In contrast, RF and GB shine in shorter-horizon scenarios—for example, when only 6 to 12 months of historical data are available. In such contexts, seasonal and trend information is fragmented, and nonlinear interactions or building-specific behaviors may dominate the signal. Ensemble methods are adept at capturing these irregular patterns without the need for explicit feature engineering. However, in the 18- and 24-month cases, where seasonal cycles are well represented, the additional complexity of these ensemble models provides diminishing returns and, in some cases, creates opportunities for overfitting, particularly when the hyperparameters are not tuned conservatively. Even in our experiments, where both RF and GB were deliberately tuned for stability, the inherent flexibility of these models sometimes led them to pursue idiosyncratic patterns in the training set that did not translate into genuine predictive skill.

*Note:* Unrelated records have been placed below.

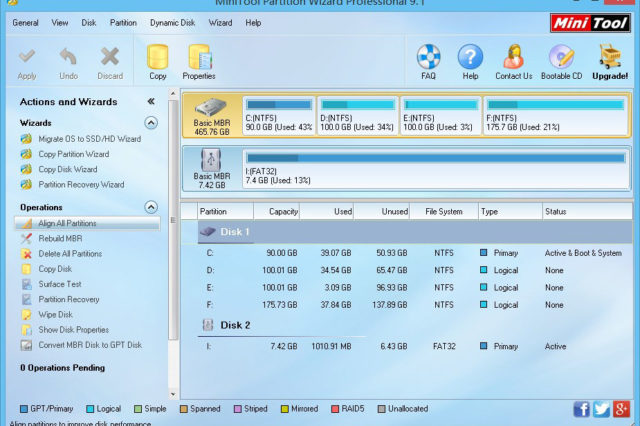Image resolution: width=640 pixels, height=426 pixels.
Task: Open the Contact Us icon
Action: [x=513, y=58]
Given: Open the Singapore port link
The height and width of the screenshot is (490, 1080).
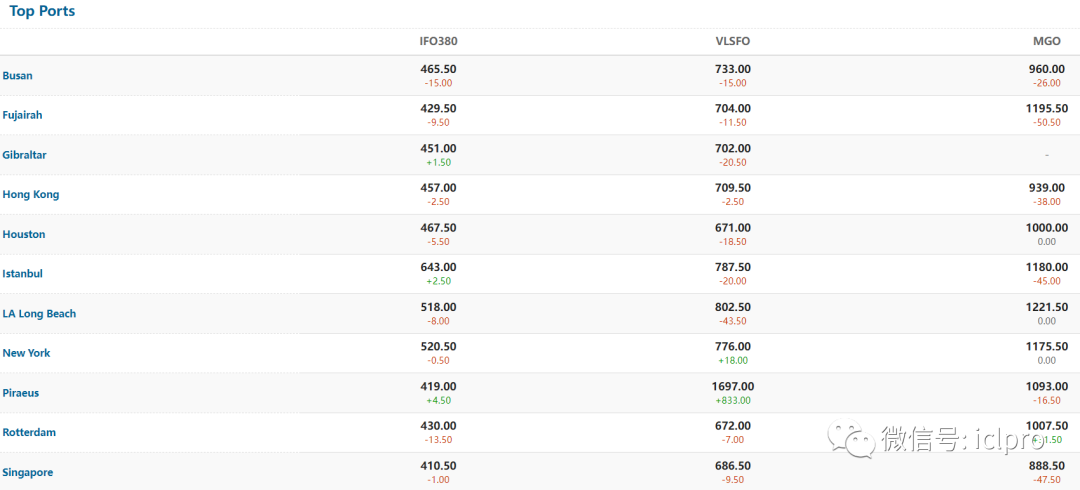Looking at the screenshot, I should (x=28, y=472).
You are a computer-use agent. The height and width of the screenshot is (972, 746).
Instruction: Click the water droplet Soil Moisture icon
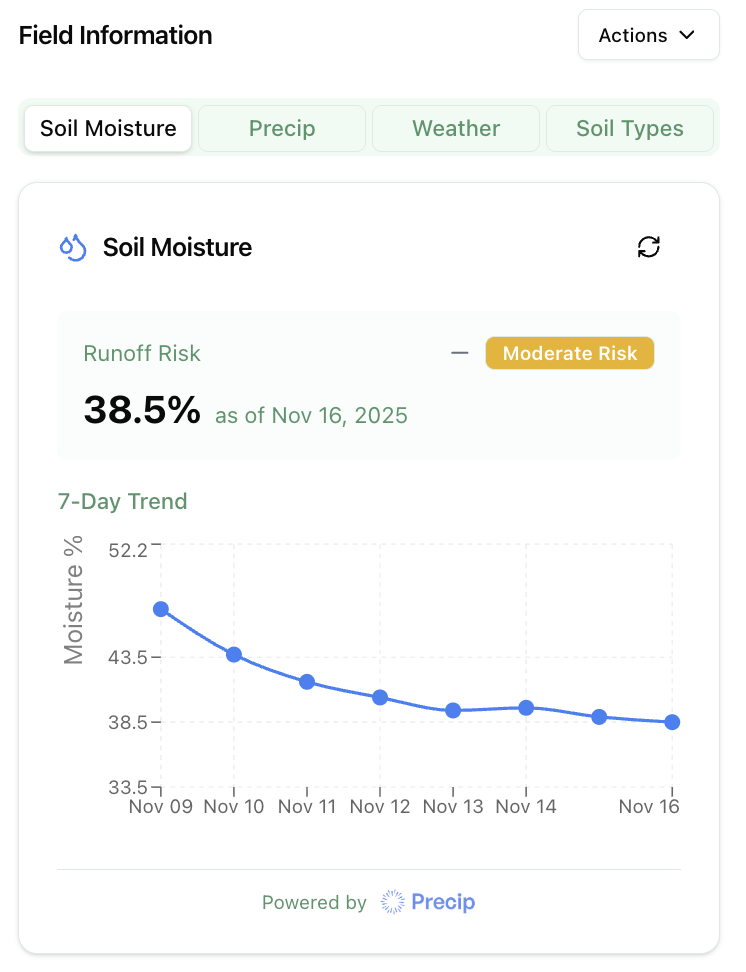(x=71, y=246)
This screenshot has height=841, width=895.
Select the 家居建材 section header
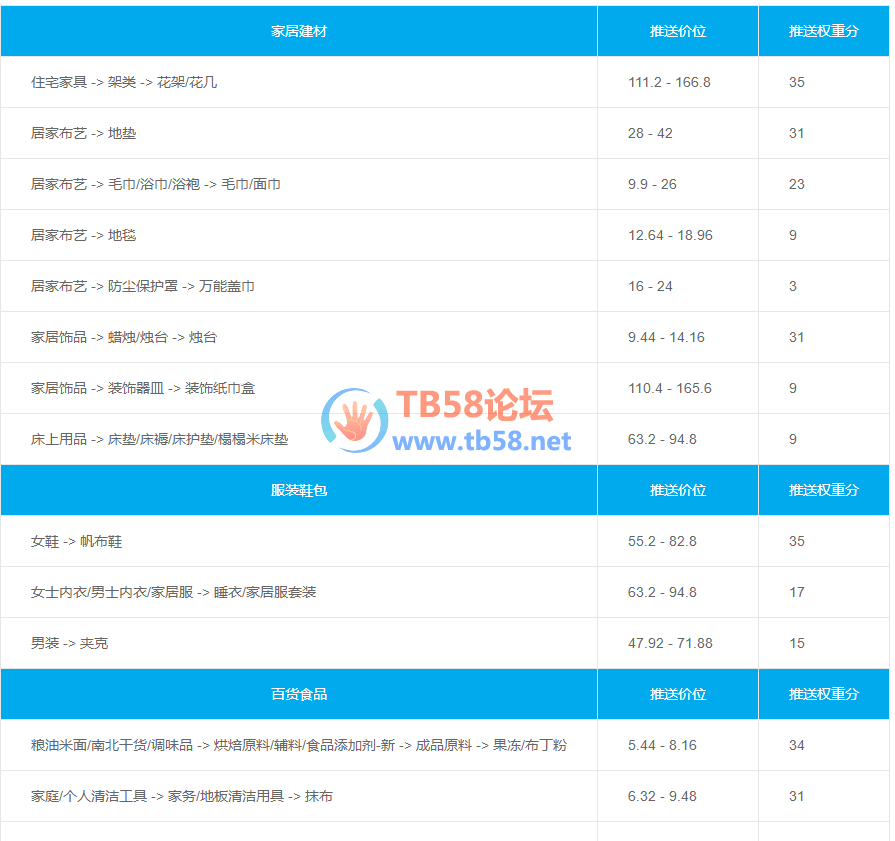point(299,31)
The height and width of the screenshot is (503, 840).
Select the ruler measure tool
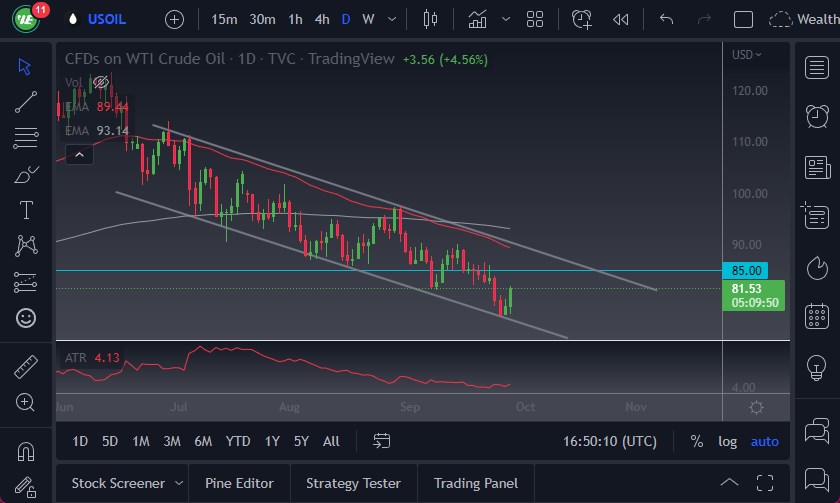click(26, 366)
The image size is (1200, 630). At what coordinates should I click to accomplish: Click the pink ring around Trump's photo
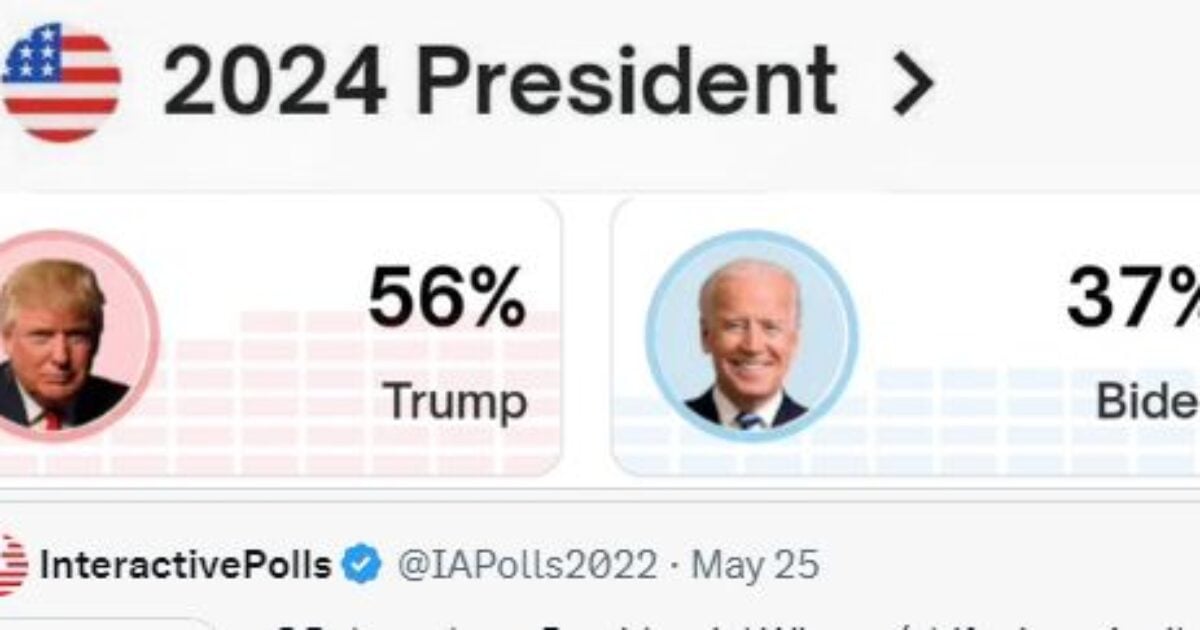[x=152, y=300]
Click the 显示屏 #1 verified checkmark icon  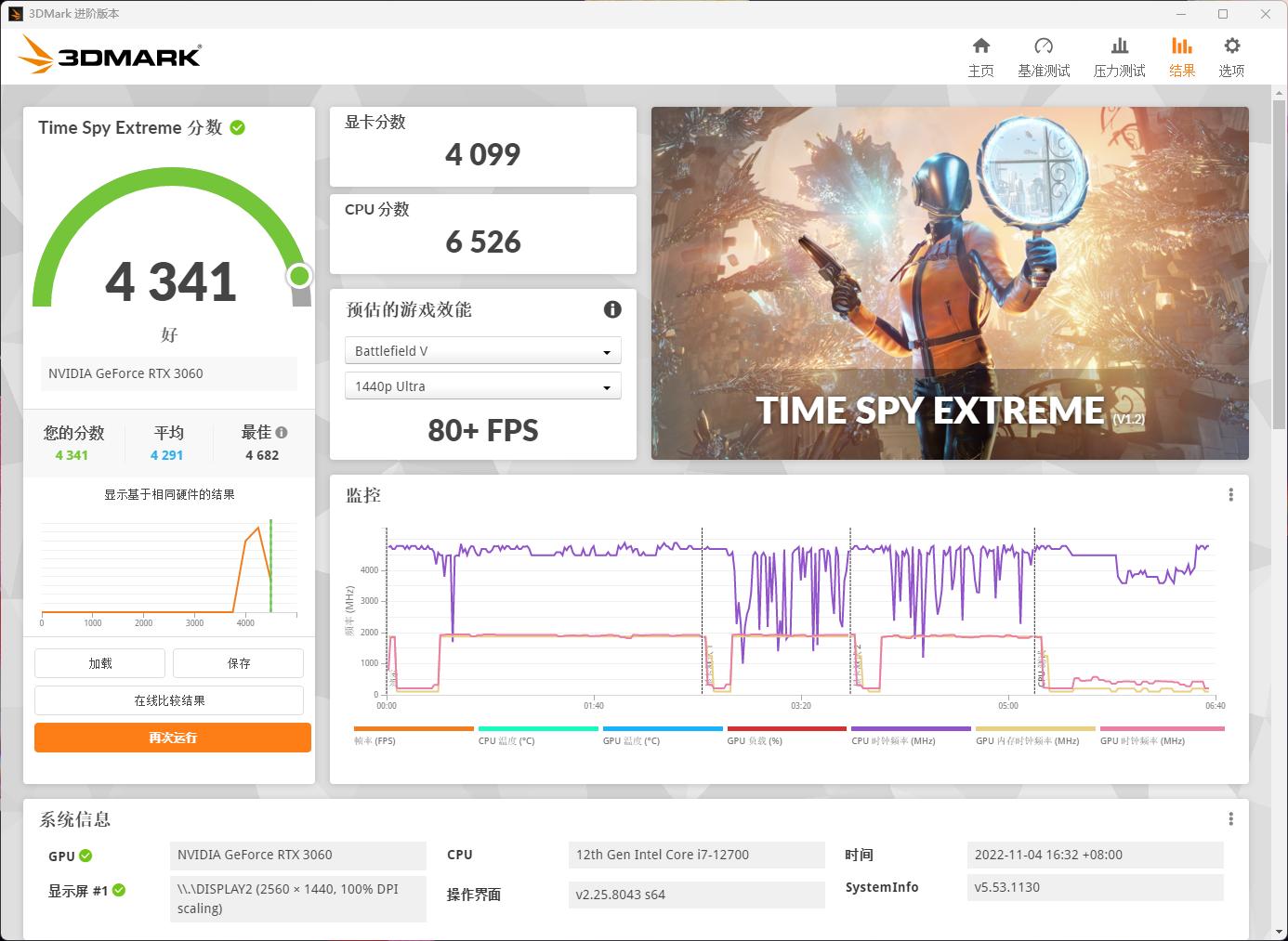(x=118, y=889)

This analysis reinforces an important methodological principle: model complexity should be matched to the statistical richness of the available data. In structured, seasonally stable datasets with ample history, regularized linear models offer a highly attractive balance of accuracy, interpretability and computational efficiency. In noisier, less structured datasets or when historical data are severely limited, ensemble tree-based methods become indispensable, as they can capture subtle interactions and nonlinearities that linear models would miss. The implications for real-world deployment are significant. In municipal energy forecasting contexts, where transparency and explainability are often prerequisites for adoption, the strong performance of Ridge and Lasso in long-horizon cases suggests that they should not be overlooked as default tools. Conversely, where rapid changes in usage behavior, atypical occupancy patterns or sudden shifts in energy demands dominate, particularly in newly monitored districts, ensemble methods may justify their added complexity. Ultimately, the choice is not about finding the “best” model universally but about selecting the right model for the specific temporal and statistical profile of the data at hand.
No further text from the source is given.